Ed è in tensione, perché se la giovane rampolla non procurerà la pasta
al kamut, ella perirà.
Spirito di conservazione della specie.
Delle specie. Le specie di kamutivori.
Svolto la corsia, manca l’aceto.
Prima di giungere allo scaffale delle bottiglie di aceto bianco Ponti vengo
assalito da un dubbio: mica esisterà l’aceto al kamut vero? No, per fortuna non esiste. Solo aceto di vino, di
vinaccio vigliacco, ignorante, come piace a me.

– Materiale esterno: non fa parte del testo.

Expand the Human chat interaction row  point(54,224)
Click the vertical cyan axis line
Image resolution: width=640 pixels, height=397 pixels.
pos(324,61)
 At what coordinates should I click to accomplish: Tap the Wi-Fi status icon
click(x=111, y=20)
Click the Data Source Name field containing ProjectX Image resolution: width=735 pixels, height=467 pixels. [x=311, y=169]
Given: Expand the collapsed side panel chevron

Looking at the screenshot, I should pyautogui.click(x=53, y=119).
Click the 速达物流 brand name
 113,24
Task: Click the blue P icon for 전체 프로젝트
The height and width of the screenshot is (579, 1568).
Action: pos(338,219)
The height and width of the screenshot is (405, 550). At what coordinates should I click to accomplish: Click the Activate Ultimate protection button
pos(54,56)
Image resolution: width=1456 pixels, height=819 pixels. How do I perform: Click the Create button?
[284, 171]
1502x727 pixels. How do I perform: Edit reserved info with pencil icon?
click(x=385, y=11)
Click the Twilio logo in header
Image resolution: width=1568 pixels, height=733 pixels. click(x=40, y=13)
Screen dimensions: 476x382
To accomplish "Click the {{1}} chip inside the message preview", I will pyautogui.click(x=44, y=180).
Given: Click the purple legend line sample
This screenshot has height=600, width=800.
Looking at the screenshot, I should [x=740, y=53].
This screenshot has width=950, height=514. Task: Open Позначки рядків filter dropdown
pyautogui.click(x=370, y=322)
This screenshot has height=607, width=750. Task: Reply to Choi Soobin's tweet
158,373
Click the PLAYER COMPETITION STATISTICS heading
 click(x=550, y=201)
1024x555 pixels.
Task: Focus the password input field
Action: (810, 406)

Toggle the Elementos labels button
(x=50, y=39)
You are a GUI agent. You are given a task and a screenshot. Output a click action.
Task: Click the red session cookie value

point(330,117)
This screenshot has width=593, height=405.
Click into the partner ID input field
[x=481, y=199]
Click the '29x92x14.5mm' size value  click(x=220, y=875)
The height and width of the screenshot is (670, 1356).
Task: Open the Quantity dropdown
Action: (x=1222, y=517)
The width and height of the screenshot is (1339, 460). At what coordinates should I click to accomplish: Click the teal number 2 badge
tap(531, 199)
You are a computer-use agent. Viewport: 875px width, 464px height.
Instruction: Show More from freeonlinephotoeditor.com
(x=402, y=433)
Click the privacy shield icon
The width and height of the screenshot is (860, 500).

Svolto corsia, manca il caffè solubile.
E lì il botto.
Poco più di trent’anni, fisico da pallavolista, altissima, la faccia da
ragazza che ha studiato, il fisico della ragazza che fa sport, l’insieme che
indica che fa un mestiere business, bella dietro quegli occhiali da
intellettuale, raffinata anche se paludata da jogger del sabato che corre al
supermercato a sbrigare in velocità la spesa, che per lei è una seccatura da
maneggiare rapidi, mentre per il popolo è un rito. Una stangona con un bel culo
generoso, fasciato dalle consunte braghine della tuta blu. Ma tutto questo non
è niente. Perché ciò che è veramente, ciò che la pone nella storia del 2012, è
che la walchiria indaffarata ed incurante, ai piedi calza un paio di Birkenstock infradito che le scoprono i grandi piedi nudi, affusolati ed elegantissimi.
Unghie curate, niente smalto, chiare quasi come la bianchissima pelle.
Il primo paio di piedi scoperti del 2012! Ma vieni!
Il momento è epocale.
Sono emozionato come uno scolaretto, trascuro la mia spesa e prendo a transitarle
pateticamente accanto con pretesti leciti, per quanto io non nutra alcun
interesse per le cartine acchiappa colore, dato che vesto di nero e di jeans in
maniera compulsiva, ma la lettura delle istruzioni rende ammissibile che io
guardi in basso, ipnotizzato da quelle dita nude, da quell’alluce così bello, per
il quale sogno sommessamente intimi utilizzi.
Piedi, mio dio, piedi nudi di donna, sono estasiato. State tornando
quindi, piccoli amici e compagni di mille scappellate e ciò che si mormora è
una realtà allora, e la walchiria è l’avamposto delle truppe scalze che saggia
la sostenibilità del denudamento delle sessuali estremità e mi pare che regga
alla grande.
Si-può-fare!
Signore tutte! Presto! Qui! Qui! Osservate la Regina 2012, la prima
donna scalza dell’anno! Emulatela! Emulatela! Bruciate collant e stupide calze,
a rete, di microfibra e dimenticate i fottuti denari, che il denaro non dà la
felicità. Al rogo! Presto! Un falò! Danzategli attorno scalze, macchiando di
polvere grigia le vostre piante sublimi come in un sabba infernale, che i noci
maturi ve li regalo io, streghe del sesso, creature divine.
Poi la walchiria si incanala alla cassa ed io, commosso e malinconico,
continuo il mio mesto dovere, planando a mia volta ad una cassa casuale,
incontrando lo sguardo lontano della Giuliana che stamani, vestita da
supermercato e svestita di sguardi maliardi, mi appare ancor più improbabile di
poche ore fa.
Ma bando alle tristezze, oggi è un giorno di festa!
Vorrei avere un servo per dirgli di ammazzare il vitello grasso e
imbandire il più suntuoso dei banchetti, perché si può fare, lei l’ha fatto, lo
farete tutte, prestissimo.
C’è speranza. Anche qui sul pianeta Pain.